— Start Selected passage —

Second: Behind every good plate of barbecue is a family and that family has a story and barbecue is how they share that story. In South Carolina I ate at Mike and Jeff’s BBQ. Mike’s mom was the server, Mike’s sister was at the register and Mike was tending the coals at the smoker out front. Louie Mueller’s in Taylor Texas is operated by Wayne Mueller, grandson of Louie. His sister operates one of the hippest BBQ shops in Austin, La Barbecue.
SLAPS BBQ in Kansas City is run by brothers Joe and Mike and their mom is often in the store working the line. Payne’s in Memphis is still run by Flora Payne with her son and daughter at her side. She is still chopping pork at the lunch rush.
Third: BBQ is communal. It’s meant to be shared and eaten as a group. That’s my favorite. Order it all and share it family style. It’s a slow meal. It takes hours to prepare and there is no need to hurry to eat it.
Fourth: BBQ has a real legal definition. The United States Code of Federal Regulations defines BBQ, such as product labeled “Beef Barbecue” or “Barbecued Pork,” shall be cooked by the direct action of dry heat resulting from the burning of hard wood or the hot coals therefrom for a sufficient period to assume the usual characteristics of a barbecued article, which include the formation of a brown crust on the surface and the rendering of surface fat. The product may be basted with a sauce during the cooking process. The weight of barbecued meat shall not exceed 70 percent of the weight of the fresh uncooked meat.
So technically, if there isn’t a wood fire resulting in smoke or hot coals, it isn’t barbecue.
Here are the questions I am asked the most when people learn I have traveled a bit for some great barbecue:
Bryan, what’s your favorite in Texas, Memphis or Kansas City?

— End Selected passage —

Task list =>
[1] In the barbecue passage, who operates Louie Mueller's in Taylor, Texas?
[2] Could you extend the barbecue passage, picking up right after its last line?

— Start Data excerpts —

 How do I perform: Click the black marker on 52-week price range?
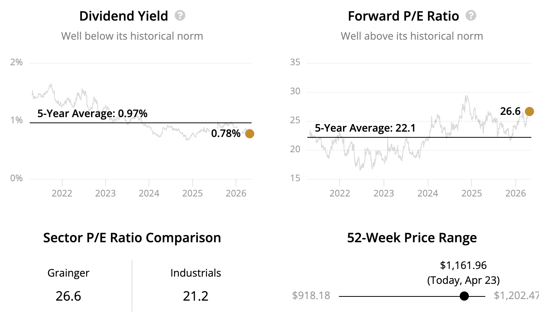pos(464,296)
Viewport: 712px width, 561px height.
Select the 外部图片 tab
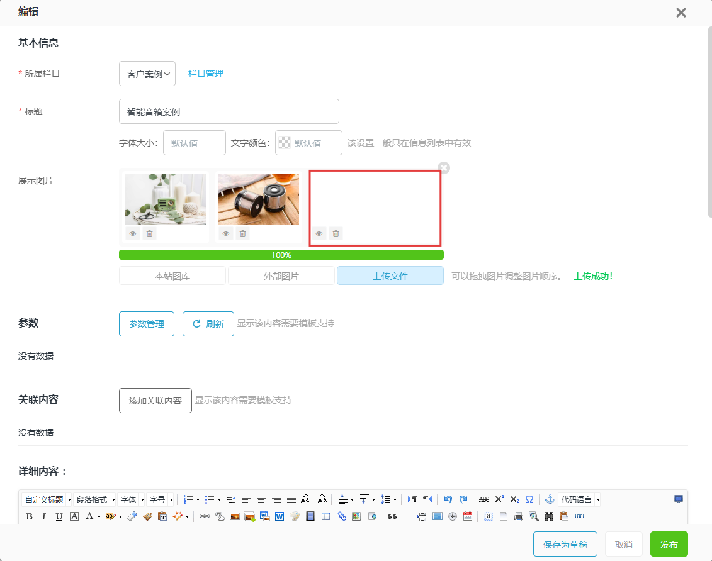pyautogui.click(x=281, y=276)
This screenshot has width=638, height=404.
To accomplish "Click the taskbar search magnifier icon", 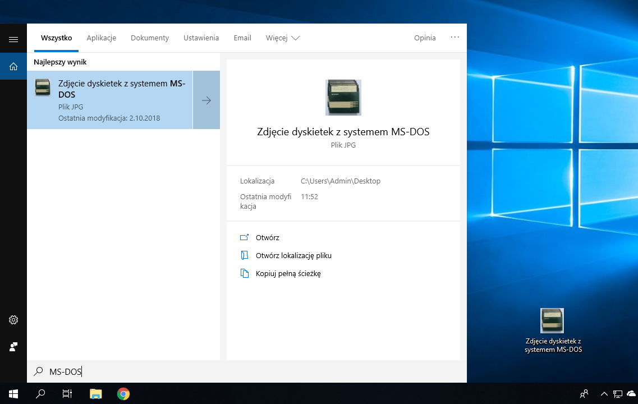I will (40, 393).
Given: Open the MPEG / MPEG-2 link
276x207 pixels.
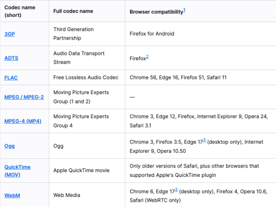Looking at the screenshot, I should [x=24, y=97].
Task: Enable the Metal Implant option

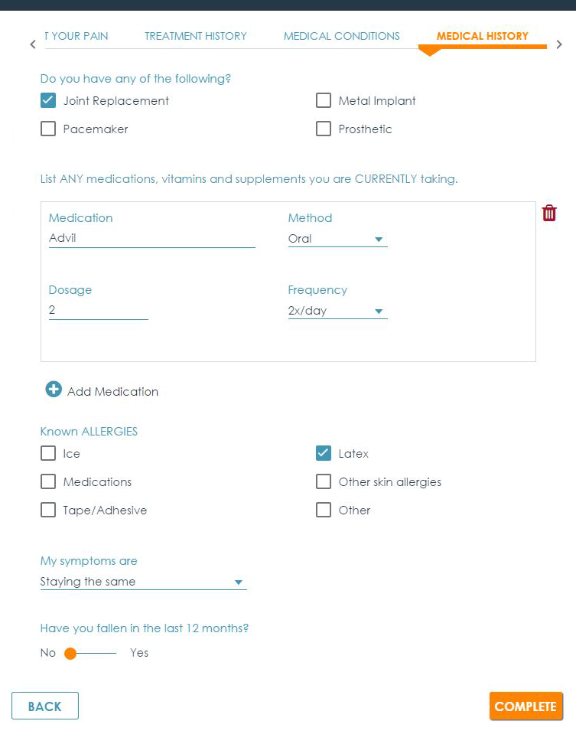Action: pyautogui.click(x=324, y=100)
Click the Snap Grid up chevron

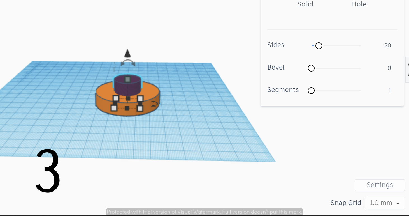pos(398,203)
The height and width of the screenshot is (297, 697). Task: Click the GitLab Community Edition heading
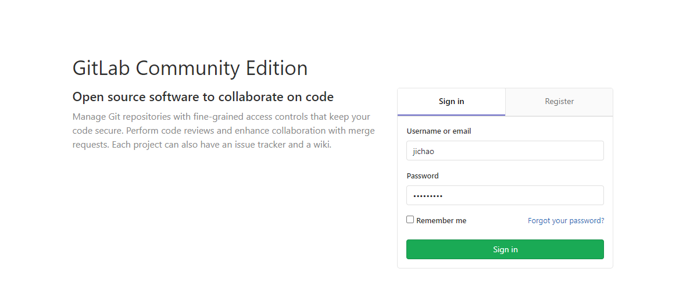(x=190, y=68)
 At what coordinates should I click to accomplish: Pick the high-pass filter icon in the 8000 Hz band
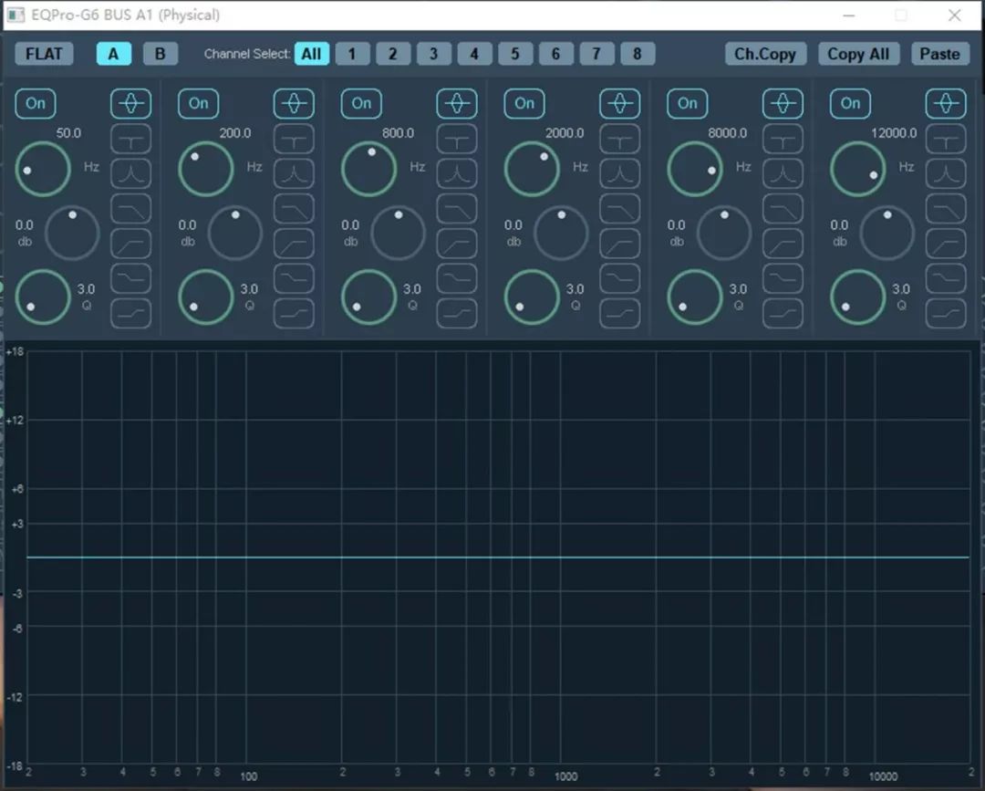[783, 244]
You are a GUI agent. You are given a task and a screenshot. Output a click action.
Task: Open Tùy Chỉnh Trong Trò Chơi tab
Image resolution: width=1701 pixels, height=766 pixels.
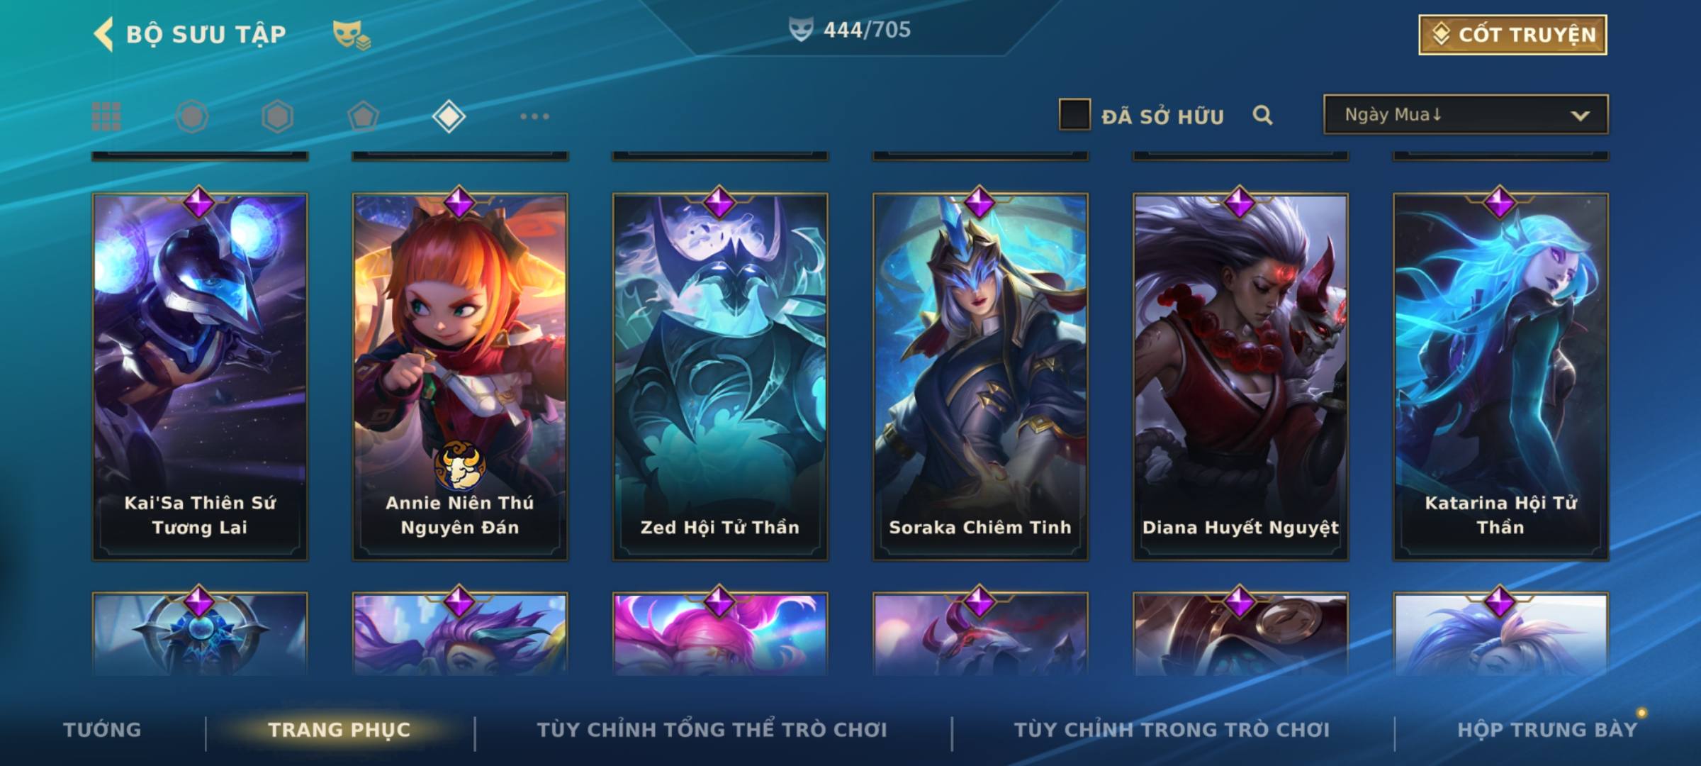[1172, 730]
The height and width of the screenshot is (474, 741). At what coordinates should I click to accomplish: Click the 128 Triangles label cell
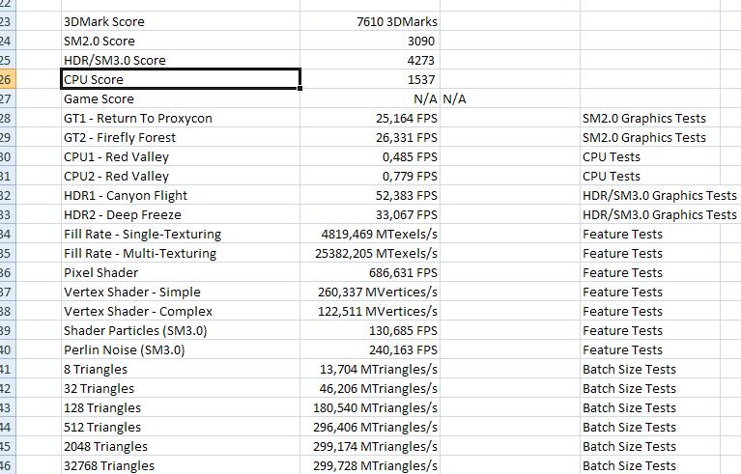coord(181,408)
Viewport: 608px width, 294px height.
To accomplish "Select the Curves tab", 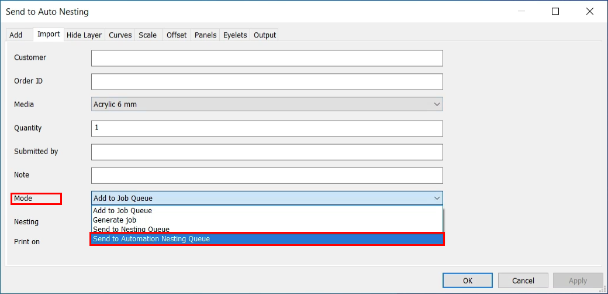I will coord(120,35).
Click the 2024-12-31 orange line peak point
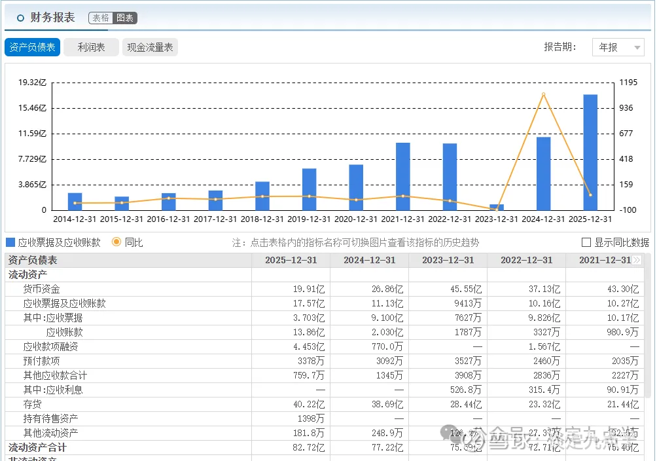 coord(543,94)
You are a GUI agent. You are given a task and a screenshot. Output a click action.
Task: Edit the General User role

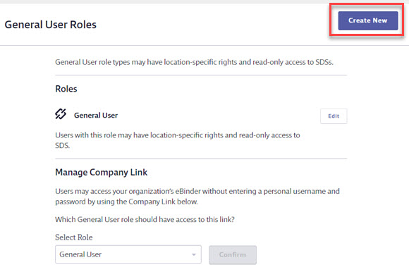click(x=334, y=116)
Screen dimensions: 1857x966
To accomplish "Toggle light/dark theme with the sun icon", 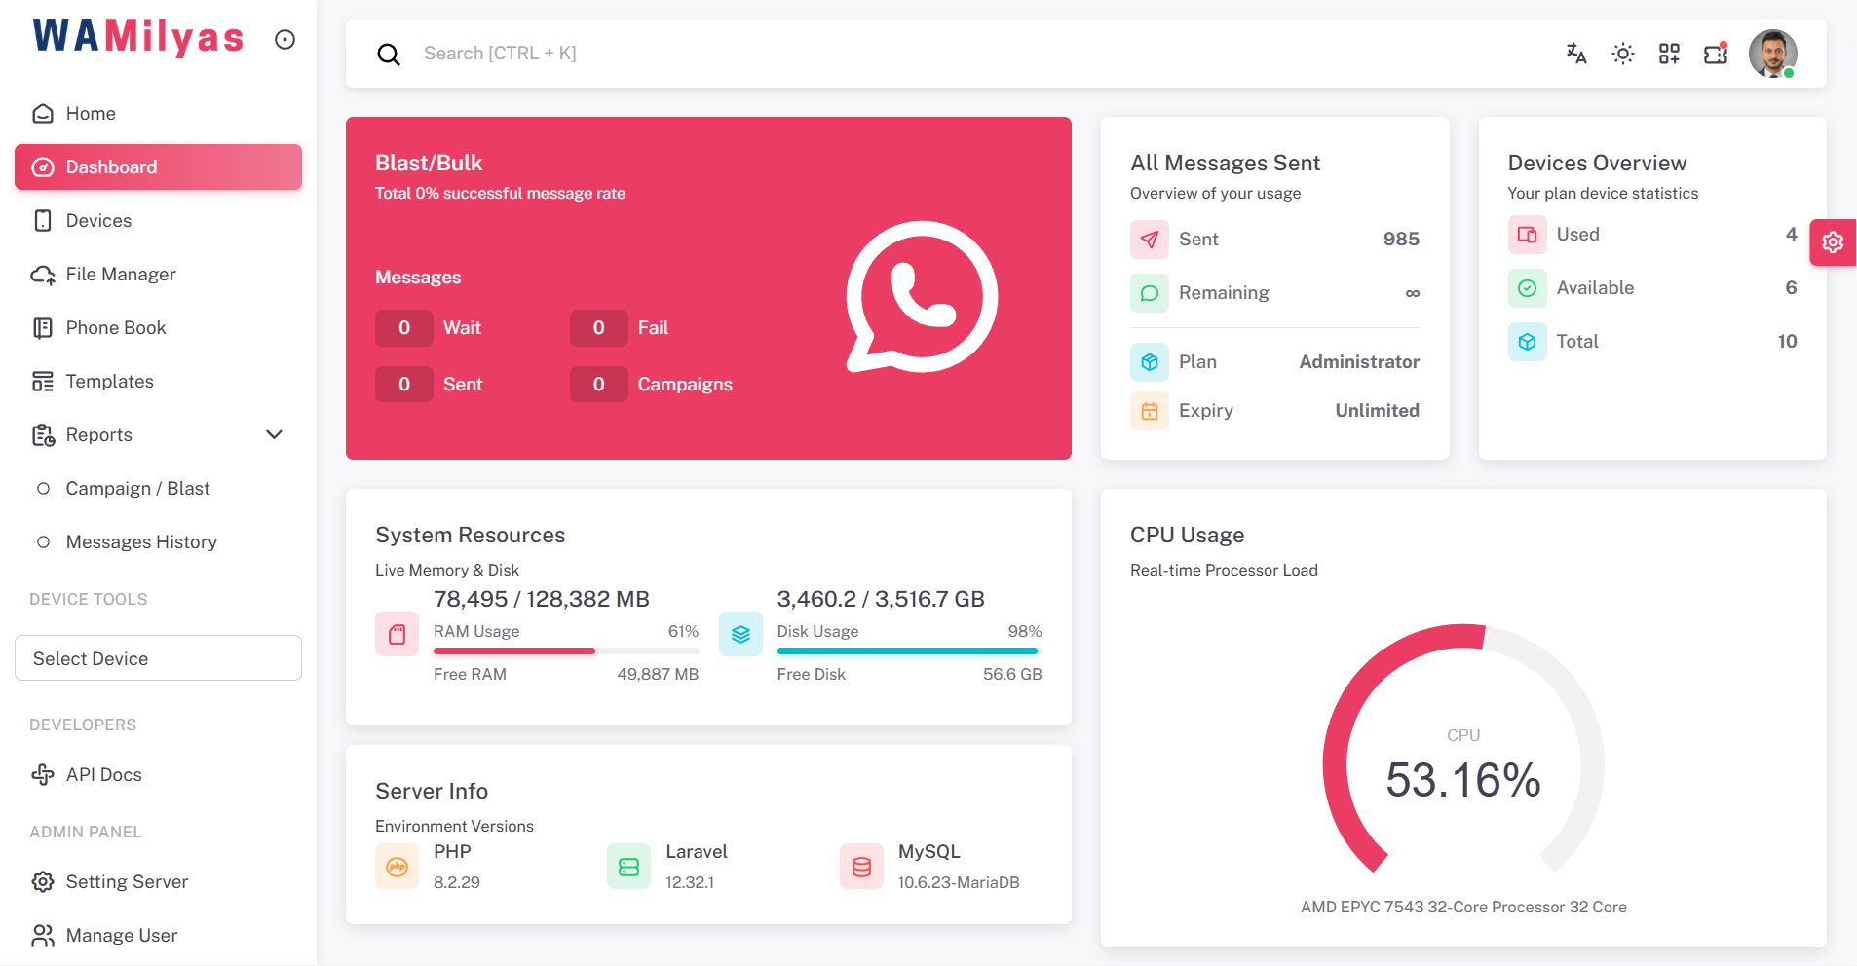I will [x=1621, y=54].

— End Data excerpts —

Results for each task =>
[1] Wayne Mueller, the grandson of Louie.

[2]
Texas: Must visits, Louie Mueller in Taylor Texas, Smitty’s in Lockhart, both Valentina’s and Interstellar in Austin. Snows in Lexington is worth it as well. (I plan to spend time in Houston soon).
Kansas City: My favorite is SLAPs and Q39. Please visit Kansas City Joes and Arthur Bryant’s for the experience.
Memphis: Payne’s is a must as is the Bar B Que Shop (try the spaghetti).
Bryan, what’s your favorite BBQ in Dayton?
I love what Curtis is doing at Fatbacks BBQ and his brisket is full of flavor and is my favorite in town.
It is hard to beat the ribs at Flyby BBQ at the Fairfield mall.
I have been so impressed by what Warped Wing Springboro is creating out of their Ole Hickory smoker and the pulled pork nachos and pork belly sliders are better than Dayton deserves.
With that said, I have had great BBQ at Oinka Doodle Moo, City Barbecue (same smoker as Warped Wing), Hickory River in Tipp City, Adam’s Rib in Eaton, Combs in Middletown, Just Q In in Cincy, Pickles and Bones in Milford, and many many more. Those three up top are just my favorites here in Dayton.
So go. Celebrate National BBQ day and find some barbecue. Find a spot you like and support your local Pitmaster.